* _What to produce_
If a line in the listing includes the word "computer", copy it out.

####

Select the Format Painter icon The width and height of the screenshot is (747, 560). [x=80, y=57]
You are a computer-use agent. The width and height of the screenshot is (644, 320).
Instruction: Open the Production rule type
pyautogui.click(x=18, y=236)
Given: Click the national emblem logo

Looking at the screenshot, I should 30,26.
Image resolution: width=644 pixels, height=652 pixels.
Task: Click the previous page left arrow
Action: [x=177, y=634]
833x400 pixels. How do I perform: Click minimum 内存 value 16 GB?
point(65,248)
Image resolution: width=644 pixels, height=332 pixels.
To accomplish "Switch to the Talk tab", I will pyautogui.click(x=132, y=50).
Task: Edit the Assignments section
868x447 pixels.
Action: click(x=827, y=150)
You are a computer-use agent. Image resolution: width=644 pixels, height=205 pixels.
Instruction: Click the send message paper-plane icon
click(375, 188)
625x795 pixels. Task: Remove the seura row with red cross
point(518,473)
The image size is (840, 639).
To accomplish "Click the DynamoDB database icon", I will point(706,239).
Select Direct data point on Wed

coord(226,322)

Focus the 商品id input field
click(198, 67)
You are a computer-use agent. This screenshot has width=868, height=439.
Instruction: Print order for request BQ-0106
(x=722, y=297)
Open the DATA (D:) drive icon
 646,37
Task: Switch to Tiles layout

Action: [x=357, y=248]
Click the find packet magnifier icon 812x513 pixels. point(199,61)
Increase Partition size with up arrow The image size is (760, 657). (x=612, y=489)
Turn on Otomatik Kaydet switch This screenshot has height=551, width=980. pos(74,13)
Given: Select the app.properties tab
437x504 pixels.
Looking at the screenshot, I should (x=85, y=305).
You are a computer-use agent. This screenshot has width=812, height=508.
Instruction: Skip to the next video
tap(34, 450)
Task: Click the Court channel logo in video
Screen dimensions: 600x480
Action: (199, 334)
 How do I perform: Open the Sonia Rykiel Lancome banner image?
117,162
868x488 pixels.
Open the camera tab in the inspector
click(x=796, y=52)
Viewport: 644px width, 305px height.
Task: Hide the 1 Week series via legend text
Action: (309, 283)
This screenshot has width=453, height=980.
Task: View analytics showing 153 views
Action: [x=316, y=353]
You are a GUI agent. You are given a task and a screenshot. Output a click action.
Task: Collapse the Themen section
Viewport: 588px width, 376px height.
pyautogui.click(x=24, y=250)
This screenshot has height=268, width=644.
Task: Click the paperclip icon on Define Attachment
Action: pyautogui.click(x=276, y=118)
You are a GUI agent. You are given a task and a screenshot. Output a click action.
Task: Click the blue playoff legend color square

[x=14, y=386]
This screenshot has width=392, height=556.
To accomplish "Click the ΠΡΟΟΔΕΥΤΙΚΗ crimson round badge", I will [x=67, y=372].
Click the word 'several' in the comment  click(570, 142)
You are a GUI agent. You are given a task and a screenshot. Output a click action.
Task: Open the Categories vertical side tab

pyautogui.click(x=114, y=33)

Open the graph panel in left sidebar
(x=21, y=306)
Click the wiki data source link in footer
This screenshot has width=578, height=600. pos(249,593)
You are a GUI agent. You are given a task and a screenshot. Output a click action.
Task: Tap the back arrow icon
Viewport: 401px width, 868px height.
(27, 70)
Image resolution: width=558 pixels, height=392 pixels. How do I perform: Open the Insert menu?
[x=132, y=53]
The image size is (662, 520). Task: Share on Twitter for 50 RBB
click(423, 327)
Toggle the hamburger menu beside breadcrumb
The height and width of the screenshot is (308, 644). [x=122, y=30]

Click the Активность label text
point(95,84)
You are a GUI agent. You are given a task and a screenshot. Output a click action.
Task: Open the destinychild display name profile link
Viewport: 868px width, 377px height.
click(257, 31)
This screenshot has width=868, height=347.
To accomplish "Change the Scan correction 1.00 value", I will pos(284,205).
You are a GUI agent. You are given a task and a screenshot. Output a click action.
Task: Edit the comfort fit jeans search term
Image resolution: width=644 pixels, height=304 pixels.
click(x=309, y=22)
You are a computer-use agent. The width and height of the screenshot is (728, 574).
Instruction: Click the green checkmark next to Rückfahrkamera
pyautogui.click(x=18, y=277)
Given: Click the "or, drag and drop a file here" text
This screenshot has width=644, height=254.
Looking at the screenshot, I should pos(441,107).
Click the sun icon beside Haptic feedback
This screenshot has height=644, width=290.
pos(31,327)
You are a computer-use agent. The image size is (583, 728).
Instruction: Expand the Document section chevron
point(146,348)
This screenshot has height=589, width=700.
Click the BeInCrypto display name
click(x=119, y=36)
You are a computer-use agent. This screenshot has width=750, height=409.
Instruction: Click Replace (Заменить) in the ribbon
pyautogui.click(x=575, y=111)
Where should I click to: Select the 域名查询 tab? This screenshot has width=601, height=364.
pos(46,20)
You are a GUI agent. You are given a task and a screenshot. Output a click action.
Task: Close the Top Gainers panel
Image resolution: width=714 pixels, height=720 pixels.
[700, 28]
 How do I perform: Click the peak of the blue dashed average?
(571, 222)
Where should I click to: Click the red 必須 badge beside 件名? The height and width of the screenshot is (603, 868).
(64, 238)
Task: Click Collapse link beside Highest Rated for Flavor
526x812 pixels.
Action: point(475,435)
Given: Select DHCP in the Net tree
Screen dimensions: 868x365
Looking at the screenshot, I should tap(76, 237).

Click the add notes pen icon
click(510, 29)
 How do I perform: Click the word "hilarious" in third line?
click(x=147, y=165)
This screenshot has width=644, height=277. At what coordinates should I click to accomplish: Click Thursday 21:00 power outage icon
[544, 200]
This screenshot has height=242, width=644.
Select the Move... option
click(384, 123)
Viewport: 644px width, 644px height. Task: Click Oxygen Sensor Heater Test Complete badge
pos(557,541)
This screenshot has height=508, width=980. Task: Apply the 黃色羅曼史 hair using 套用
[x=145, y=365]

####

* _Solved exercise_
You are a computer-use agent. The width and height of the screenshot is (644, 320).
You are a computer-use agent. Image resolution: width=644 pixels, height=205 pixels.
You are a computer-use agent. This screenshot has width=868, height=439.
You are a computer-use agent. This screenshot has width=812, height=508.
You are a computer-use agent. The width and height of the screenshot is (728, 574).
You are a computer-use agent. The image size is (583, 728).
You are a computer-use agent. This screenshot has width=750, height=409.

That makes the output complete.